Bernard Ugueux

 

 

Un texte de Bernard Ugeux
dans Traverser nos fragilités, Ivry-sur-Seine, L’Atelier, 2012, p. 135-136.

 

 

 

Accompagner la fragilité de l’autre

 

Ce texte fait surtout allusion à des situations de maladies, mais il peut fort bien être lu pour des situations de grande précarité.
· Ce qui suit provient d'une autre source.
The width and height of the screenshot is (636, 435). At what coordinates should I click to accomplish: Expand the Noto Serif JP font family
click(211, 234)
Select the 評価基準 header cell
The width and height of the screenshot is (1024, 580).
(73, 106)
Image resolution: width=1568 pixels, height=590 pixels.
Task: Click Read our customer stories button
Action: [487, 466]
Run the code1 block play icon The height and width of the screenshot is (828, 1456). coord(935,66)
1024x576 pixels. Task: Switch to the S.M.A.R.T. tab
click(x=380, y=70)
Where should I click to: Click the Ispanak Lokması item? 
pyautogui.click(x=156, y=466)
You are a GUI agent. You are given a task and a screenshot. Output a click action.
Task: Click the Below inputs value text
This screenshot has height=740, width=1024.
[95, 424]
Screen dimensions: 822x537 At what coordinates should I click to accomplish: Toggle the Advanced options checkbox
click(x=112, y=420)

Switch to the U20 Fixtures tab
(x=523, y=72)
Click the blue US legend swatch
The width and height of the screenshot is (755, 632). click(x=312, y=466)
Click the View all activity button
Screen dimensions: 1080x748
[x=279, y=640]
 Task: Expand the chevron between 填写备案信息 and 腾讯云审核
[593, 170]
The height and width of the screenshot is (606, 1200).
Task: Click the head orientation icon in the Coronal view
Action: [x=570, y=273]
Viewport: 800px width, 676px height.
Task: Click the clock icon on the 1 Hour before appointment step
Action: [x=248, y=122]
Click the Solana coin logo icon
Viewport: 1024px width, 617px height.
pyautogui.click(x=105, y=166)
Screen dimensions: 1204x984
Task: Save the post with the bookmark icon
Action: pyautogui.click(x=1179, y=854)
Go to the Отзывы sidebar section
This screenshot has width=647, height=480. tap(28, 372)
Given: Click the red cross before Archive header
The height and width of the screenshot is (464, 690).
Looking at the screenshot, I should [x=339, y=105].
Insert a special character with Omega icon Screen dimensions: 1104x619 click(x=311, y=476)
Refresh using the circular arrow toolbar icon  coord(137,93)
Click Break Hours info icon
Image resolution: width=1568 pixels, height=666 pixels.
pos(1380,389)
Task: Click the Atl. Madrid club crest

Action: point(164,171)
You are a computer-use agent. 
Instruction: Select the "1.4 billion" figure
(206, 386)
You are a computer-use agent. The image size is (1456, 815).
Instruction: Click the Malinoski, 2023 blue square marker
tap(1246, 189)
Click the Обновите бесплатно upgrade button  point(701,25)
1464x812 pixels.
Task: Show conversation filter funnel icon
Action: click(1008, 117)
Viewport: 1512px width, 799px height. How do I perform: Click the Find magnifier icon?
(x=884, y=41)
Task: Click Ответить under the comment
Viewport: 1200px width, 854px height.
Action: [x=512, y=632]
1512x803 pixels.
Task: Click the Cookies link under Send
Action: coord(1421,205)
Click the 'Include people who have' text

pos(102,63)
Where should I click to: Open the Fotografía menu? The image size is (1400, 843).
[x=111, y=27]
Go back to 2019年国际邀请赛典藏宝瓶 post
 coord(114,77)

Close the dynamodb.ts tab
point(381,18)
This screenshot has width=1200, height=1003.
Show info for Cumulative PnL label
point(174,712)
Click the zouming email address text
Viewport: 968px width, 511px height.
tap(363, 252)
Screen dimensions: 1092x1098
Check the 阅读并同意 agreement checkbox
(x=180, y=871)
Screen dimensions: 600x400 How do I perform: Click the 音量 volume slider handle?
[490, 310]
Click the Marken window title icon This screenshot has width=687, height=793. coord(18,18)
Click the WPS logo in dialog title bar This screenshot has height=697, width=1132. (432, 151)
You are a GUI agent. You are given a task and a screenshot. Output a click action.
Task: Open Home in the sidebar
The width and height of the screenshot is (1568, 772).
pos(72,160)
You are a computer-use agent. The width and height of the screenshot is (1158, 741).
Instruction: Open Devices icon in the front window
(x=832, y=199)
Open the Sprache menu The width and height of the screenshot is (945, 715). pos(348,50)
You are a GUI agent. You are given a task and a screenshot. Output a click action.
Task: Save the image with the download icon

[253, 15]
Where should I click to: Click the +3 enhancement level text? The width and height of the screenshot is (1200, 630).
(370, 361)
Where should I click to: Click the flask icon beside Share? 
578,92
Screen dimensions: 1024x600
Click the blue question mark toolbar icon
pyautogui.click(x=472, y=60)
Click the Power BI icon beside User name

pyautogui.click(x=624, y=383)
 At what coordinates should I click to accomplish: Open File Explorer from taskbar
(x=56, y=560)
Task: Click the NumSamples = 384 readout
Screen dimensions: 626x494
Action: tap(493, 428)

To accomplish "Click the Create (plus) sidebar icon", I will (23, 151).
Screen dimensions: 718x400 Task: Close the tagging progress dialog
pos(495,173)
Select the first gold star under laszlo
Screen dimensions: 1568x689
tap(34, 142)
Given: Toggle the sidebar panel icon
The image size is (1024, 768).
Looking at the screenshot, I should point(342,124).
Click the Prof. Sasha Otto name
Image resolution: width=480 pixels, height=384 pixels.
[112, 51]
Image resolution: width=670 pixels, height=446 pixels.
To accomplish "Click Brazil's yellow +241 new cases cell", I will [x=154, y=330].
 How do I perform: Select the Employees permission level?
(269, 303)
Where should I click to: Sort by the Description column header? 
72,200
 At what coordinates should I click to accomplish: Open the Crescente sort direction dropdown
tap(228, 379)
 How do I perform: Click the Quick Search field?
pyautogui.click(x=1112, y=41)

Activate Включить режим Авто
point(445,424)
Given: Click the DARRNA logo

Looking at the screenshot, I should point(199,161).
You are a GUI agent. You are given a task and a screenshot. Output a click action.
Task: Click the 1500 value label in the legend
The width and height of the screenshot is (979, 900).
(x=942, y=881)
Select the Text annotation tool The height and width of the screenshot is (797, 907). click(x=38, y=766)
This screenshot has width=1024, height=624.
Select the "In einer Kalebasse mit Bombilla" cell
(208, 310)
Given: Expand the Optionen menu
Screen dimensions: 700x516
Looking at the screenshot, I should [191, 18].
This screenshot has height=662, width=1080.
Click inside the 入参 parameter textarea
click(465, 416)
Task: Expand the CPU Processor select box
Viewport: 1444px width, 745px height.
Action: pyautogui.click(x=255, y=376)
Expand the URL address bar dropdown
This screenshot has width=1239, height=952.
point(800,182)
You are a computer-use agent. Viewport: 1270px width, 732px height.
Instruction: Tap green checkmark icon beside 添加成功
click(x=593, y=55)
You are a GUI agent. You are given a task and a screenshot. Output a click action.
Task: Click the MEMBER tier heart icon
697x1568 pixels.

L’expérience de la souffrance n’est pas la même expérience que celle de la misère (voir ce qu’en dit le père Joseph Wresinski), mais l’attitude de celui qui se fait proche du souffrant ou du très pauvre est très comparable.

 


Accueillir la fragilité, c’est oser la vulnérabilité. Il a été question de déplacement dans l’attitude du soignant ou de la personne en relation d’aide. Se déplacer signifie quitter un lieu connu pour se diriger vers un « ailleurs ». C’est donc prendre le risque de perdre certains de ses repères, d’être confronté à la nouveauté. Face à la souffrance et à la fragilité de l’autre, nous sommes sans cesse renvoyés à nos propres fragilités. Nous aussi, nous nous sommes construit une représentation de la bonne santé, des causes de la maladie et de ce qui favorise un « retour à la santé ». Certaines de ces représentations sont issues de notre milieu social, de notre culture, de notre religion ou de notre propre expérience de la souffrance. D’autres ont pu nous être inculquées durant notre formation.

 

Un exercice toujours bénéfique consiste à prendre conscience de nos propres représentations et de notre façon de les mettre en œuvre dans notre pratique. Dans tout accompagnement, nous nous appuyons sur un référentiel, c’est-à-dire un ensemble de représentations et d’attitudes censées nous aider à interpréter des signes (ou des symptômes), à approcher une personne souffrante de façon juste et à l’accompagner dans son expérience de fragilité. Ce référentiel nous sert de cadre pour entrer en relation avec la personne en demande et assurer la plus juste approche de celle-ci. Toutefois, ce cadre n’en est qu’une parmi d’autres, il n’est pas exhaustif et n’a pas la même pertinence dans toutes les situations. On le vérifie au cas par cas, et à plus forte raison quand il existe une importante différence socioculturelle ou religieuse entre les personnes en présence. Ce n’est pas sans raison que chaque religion a ses aumôniers et que ceux-ci sont rarement polyvalents.

 

Il est donc important de garder une attitude de profonde humilité face au mystère de la personne aidée et un regard distancé par rapport au référentiel dont nous nous servons. En tout accompagnateur débutant sommeille un sauveur, habité par la tentation de fournir une solution ou une réponse satisfaisante dans toutes les situations. Avec l’expérience, nous découvrons un certain nombre de réalités telles que :
c’est le patient qui a la meilleure perception de son propre état ;
la souffrance de l’autre nous sera toujours inaccessible ;
le silence accompagné d’un geste est parfois plus important que toute parole de consolation, etc.

 

Nous découvrons aussi l’importance de la justesse dans ce type de relation : arriver à être suffisamment concerné pour ressentir de l’empathie, et assez distancié pour ne pas se laisser envahir par une souffrance qui ne nous appartient pas. C’est aussi oser nous rendre vulnérable. Nous avons vu que la vulnérabilité n’était pas la fragilité et qu’elle nous demandait d’être assez « fort », d’avoir été suffisamment loin dans l’apprivoisement de nos propres fragilités pour nous exposer à la fragilité de l’autre sans nous laisser déstabiliser ou détruire par elle. Sans doute est-ce aussi une grâce à demander.